Panicked, Sharda Diwedi tried to telephone the only person he believed was in a position to explain what was going on. But Jagannathan Mukund’s telephone line was busy. In between two attempts, Diwedi’s own telephone rang. He recognized the voice of the man in charge of the electricity substation in Chola.

“Sir, we’re surrounded by a suffocating cloud of gas. We’re requesting permission to leave. Otherwise we’re all going to die.”

Diwedi thought briefly. “Whatever you do, stay right where you are!” he urged. “Put on the masks Carbide gave you and block up all doors and windows.”

“Sir,” replied the voice, “there’s just one problem: there are four of us and only one mask.”

Disconcerted, Diwedi searched for the right thing to say. “You’ll just have to take it in turns,” he eventually advised. At the other end of the line there was a derisive laugh and then a click. His employee had hung up. The head of Bhopal’s power station had no idea that he had just saved four men’s lives. Next day when the military gathered up the dozens of corpses sprawled around the grounds of the substation, they would be surprised to discover four workers inside, still breathing.

“Bachao! Bachao!” Coughing, spitting, suffocating and with burning eyes, Rinu and her fiancé found themselves trapped in a nightmare, along with all those who had come to celebrate with them. They were scrambling about in all directions, desperate for something to drink, fleeing toward the railway station, seeking refuge in the local houses. Realizing that the panic-stricken crowd must be evacuated before the cloud killed everybody, Diwedi overcame the bout of coughing that was setting his throat on fire and ran to the garages to requisition the trucks that belonged to the shamiana rental and the caterer. But the garages were empty. Even his car had disappeared. At the first cries of “Bachao!” the cooks, servants, the men who put up the tents, the electricians and musicians had all jumped in the vehicles and driven off.
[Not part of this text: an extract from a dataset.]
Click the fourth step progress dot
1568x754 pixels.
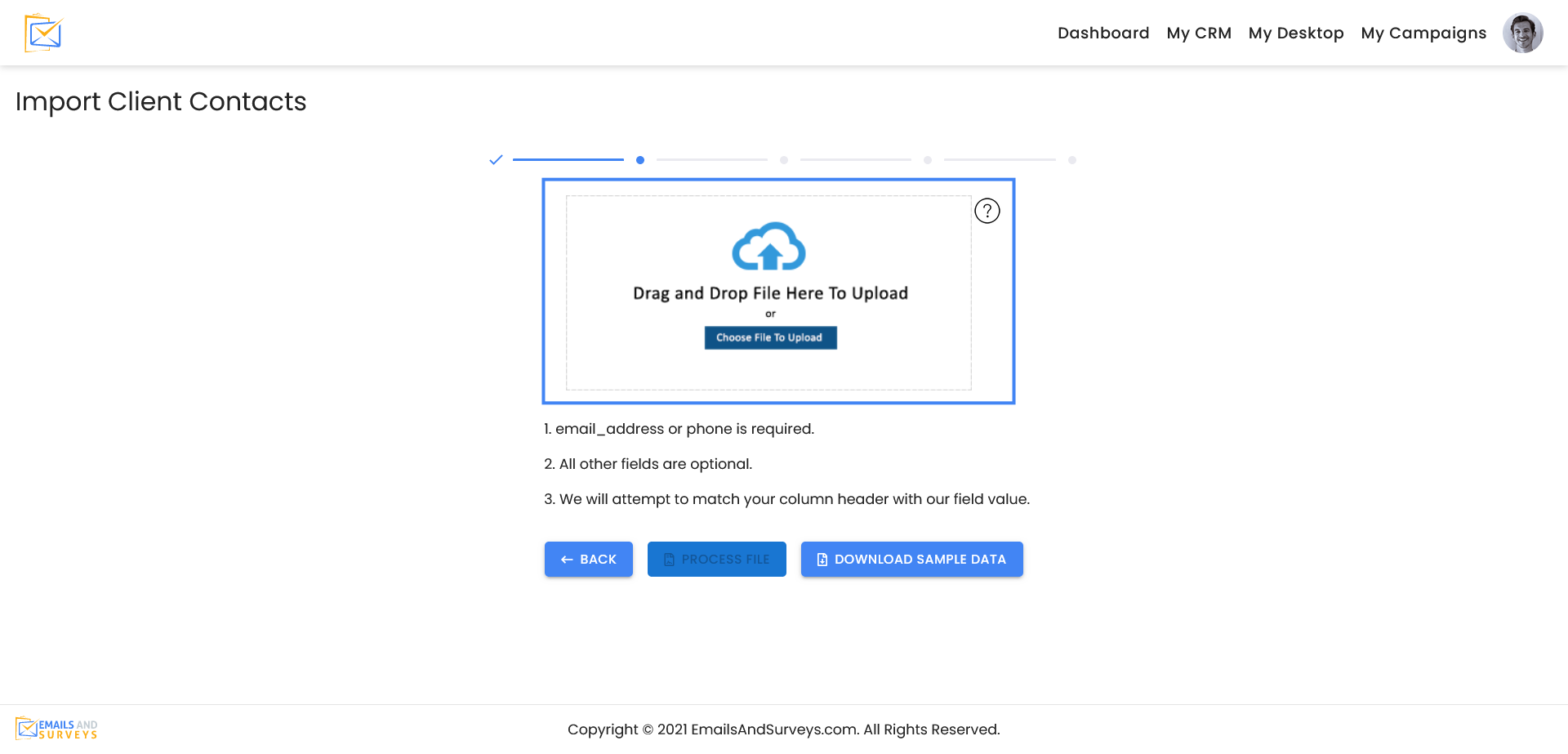tap(928, 160)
The four men in charge of the generator set had decamped on their scooters. The indomitable little man decided then to go on foot to his home, seven or eight hundred yards away, where he would at least find his old Willis Jeep. On his way back he was intercepted by a frenzied crowd. People stormed his old jalopy, throwing themselves onto the seats, hood and bumpers. There were twenty, thirty, fifty of them, struggling with the last vestiges of their strength to climb on-board. These were the survivors from the Kali Grounds’ neighborhoods. They were weeping, pleading, threatening. Many of them, exhausted by this final effort, collapsed unconscious. Others coughed up the last blood from their lungs and keeled over. Just then, a truck roared like a rocket through the crowd of dying people. Diwedi heard skulls cracking against the fenders. The driver left a pulp of crushed bodies in his wake before disappearing. A moment later, through vapor-burned eyes, Diwedi could see a woman throwing her baby over the guard rail of the bridge on the railway line, before jumping into the void herself. “I realized then that something awful was going on,” Sharda Diwedi would say, “something beyond all comprehension.”
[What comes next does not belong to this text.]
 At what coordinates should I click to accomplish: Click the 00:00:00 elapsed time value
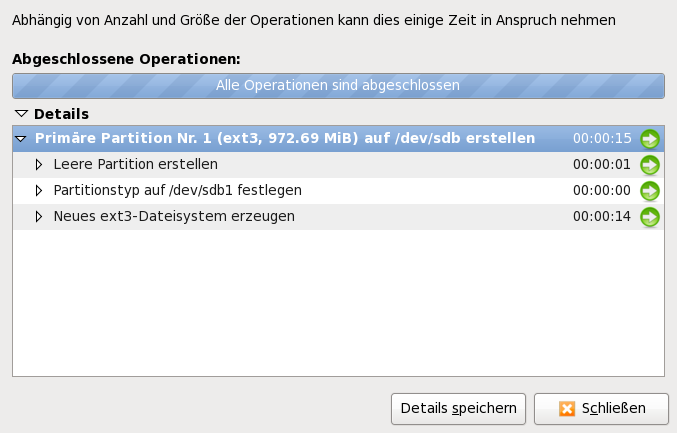[602, 190]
The Rev. Timothy Wankhede had spent Sunday afternoon preaching to hospital patients on the epistle of St. Paul, imploring the mercy of the Lord upon his children, who in the pursuit of riches had “fallen into temptation and a snare, and into many hurtful and foolish lusts, which drown men in destruction and perdition.” The young priest and his wife Sobha had just been woken with a start by the cries of Anuradh, their ten-month-old son. The toxic vapors had entered the modest red-brick vicarage they occupied in the Railway Colony, next door to the Holy Redeemer’s Church. In a few seconds they too were overtaken by the same symptoms of gas inhalation. They struggled to understand what was going on.